Lecture 13: Regression Model (continued)

1 Recall: Exercise Program Data

Recall, in the previous lecture, we considered the linear relationship between the change in maximal oxygen uptake with age and exercise program.

x2 <- c(0, 0, 0, 0, 0, 0, 1, 1, 1, 1, 1, 1)
x3 <- c(23, 22, 22, 25, 27, 20, 31, 23, 27, 28, 22, 24)
y <- c(-0.87, -10.74, -3.27, -1.97, 7.50, -7.25, 17.05, 4.96, 10.40, 11.05, 0.26, 2.51)

We will consider the following regression model:

\[ \begin{aligned} Y_i &= \beta_1 + \beta_2\times \text{Regimen}_i + \beta_3 \times \text{Age}_i + \beta_4\, (\text{Age}_i \times \text{Regimen}_i) + \varepsilon_i,\\ &\phantom{=}\\ \varepsilon_i &\stackrel{iid}{\sim} \operatorname{normal}(0, \sigma^2) \end{aligned} \]

\(Regimen\) is a binary variable (or categorical with 2 levels) that indicates whether the subject was in the running group (\(Regimen=0\)) or the aerobics group (\(Regimen=1\)).
\(Age\) is a continuous variable that represents the age of the subject.
The interaction term \(Age \times Regimen\) allows the effect of age on the change in maximal oxygen uptake to differ between the two exercise regimens.

We can rewrite the model in matrix form as follows: \[ \begin{aligned} \underline{Y} &= \underline{X} \underline{\beta} + \underline{\varepsilon},\\ &\phantom{=}\\ \underline{\varepsilon} &\stackrel{iid}{\sim} \operatorname{MVN}(\underline{0}, \sigma^2 \underline{I}) \end{aligned} \]

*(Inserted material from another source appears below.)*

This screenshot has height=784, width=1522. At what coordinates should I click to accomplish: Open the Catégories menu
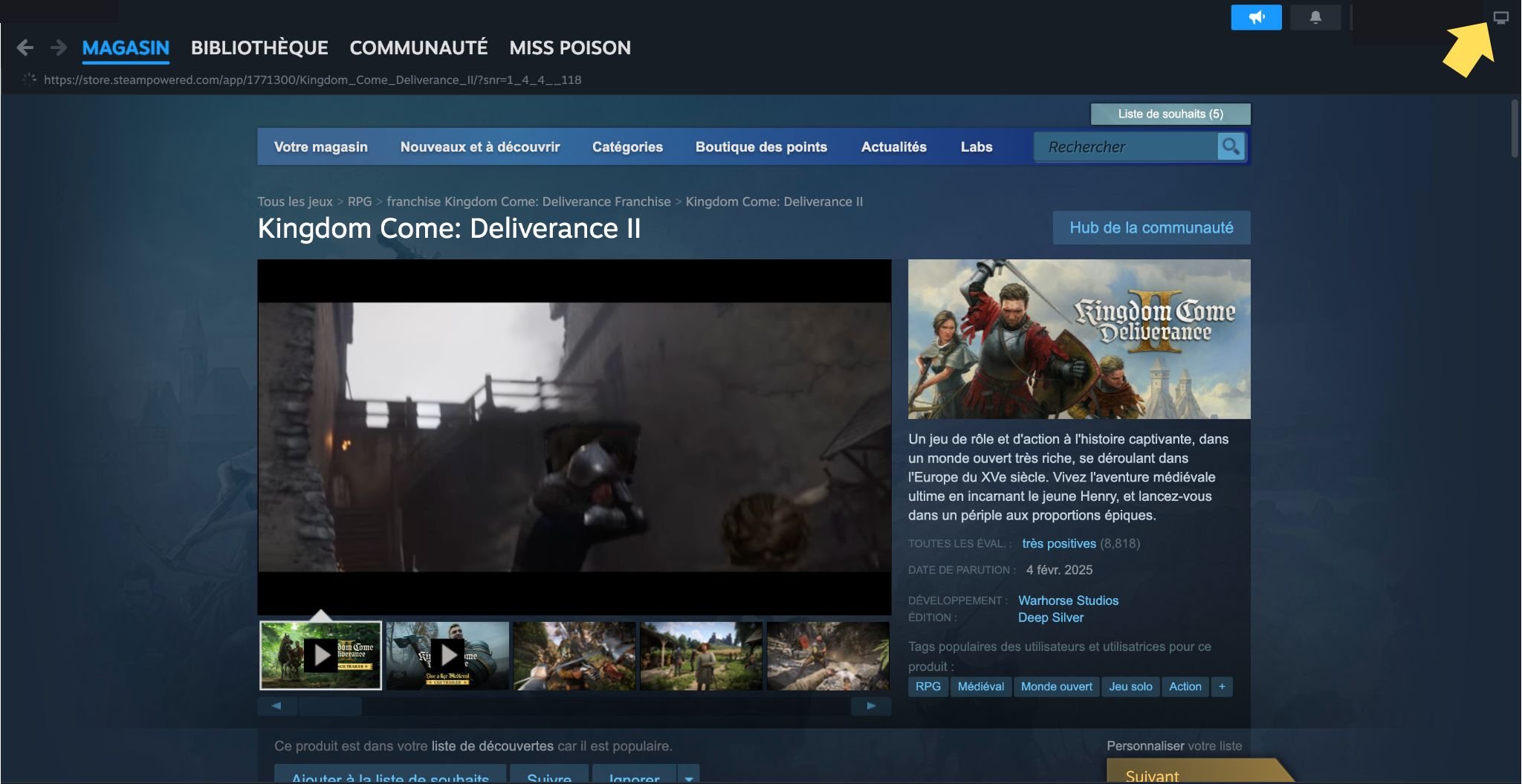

Above we denoted \[ \underline{Y} = \begin{bmatrix} Y_1 \\ Y_2 \\ \vdots \\ Y_n \end{bmatrix}, \quad \underline{X} = \begin{bmatrix} 1 & x_{21} & x_{31} & x_{21}x_{31} \\ 1 & x_{22} & x_{32} & x_{22}x_{32} \\ \vdots & \vdots & \vdots & \vdots \\ 1 & x_{2n} & x_{3n} & x_{2n}x_{3n} \end{bmatrix} = \begin{bmatrix} -& \underline{x}_1^T &-\\ -& \underline{x}_2^T &-\\ &\vdots& \\ -& \underline{x}_n^T &- \end{bmatrix}, \quad \underline{\beta} = \begin{bmatrix} \beta_1 \\ \beta_2 \\ \beta_3 \\ \beta_4 \end{bmatrix}, \quad \underline{\varepsilon} = \begin{bmatrix} \varepsilon_1 \\ \varepsilon_2 \\ \vdots \\ \varepsilon_n \end{bmatrix} \]

2 Bayesian Estimation

2.1 Joint sampling model

The joint sampling model (from the previous lecture) is given by \[ p(\underline{y} \mid \underline{X}, \underline{\beta}, \sigma^2) \propto (\sigma^2)^{-\frac{n}{2}} \exp\left(-\frac{1}{2\sigma^2} SSR(\underline{\beta})\right) \]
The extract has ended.